Boss Type: The Seagull
Today we showcase a wonderful submission from Steve, that not only introduces a common type of lemon boss, but also shares a clever way to seek some revenge – however small that might be:
In terms of boss ‘types’, I think The Seagull is a classic: i.e., the manager who swoops in, craps all over everyone and everything, and then leaves in a hurry. I experienced this boss at a job where I was hired for my creativity, but instead found myself spending huge amounts of time in poorly run, pointless meetings. Worst of all, these meetings required hours of commuting to get to – in order to discuss how to best educate people about being environmentally sustainable. Oh, the irony.
But, I digress. This particular boss would periodically rush into our meetings, take over the room, crap all over our efforts (“These ideas won’t work!”), throw massive obstacles in our way (“You need to write a communications plan before tomorrow!”), and then rush out of the room, leaving us stunned.

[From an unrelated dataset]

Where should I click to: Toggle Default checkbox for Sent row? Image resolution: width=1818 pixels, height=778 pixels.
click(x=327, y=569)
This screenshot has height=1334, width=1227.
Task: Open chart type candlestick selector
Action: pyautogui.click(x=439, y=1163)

A coworker and I got through these horrible meetings in a number of creative ways. Our favourite was when I brought a plush seagull to the meetings that played an actual pre-recorded seagull call when squeezed. We introduced a rule that if anyone went too far off topic, you could squeeze the seagull in order to alert them and get the meeting back on track.
Very few people understood why I’d chosen a *seagull* for this purpose… but wow it felt good.
Thank you, Steve. We are inspired to bring seemingly innocent objects to meetings that will secretly expose our bosses’ flaws!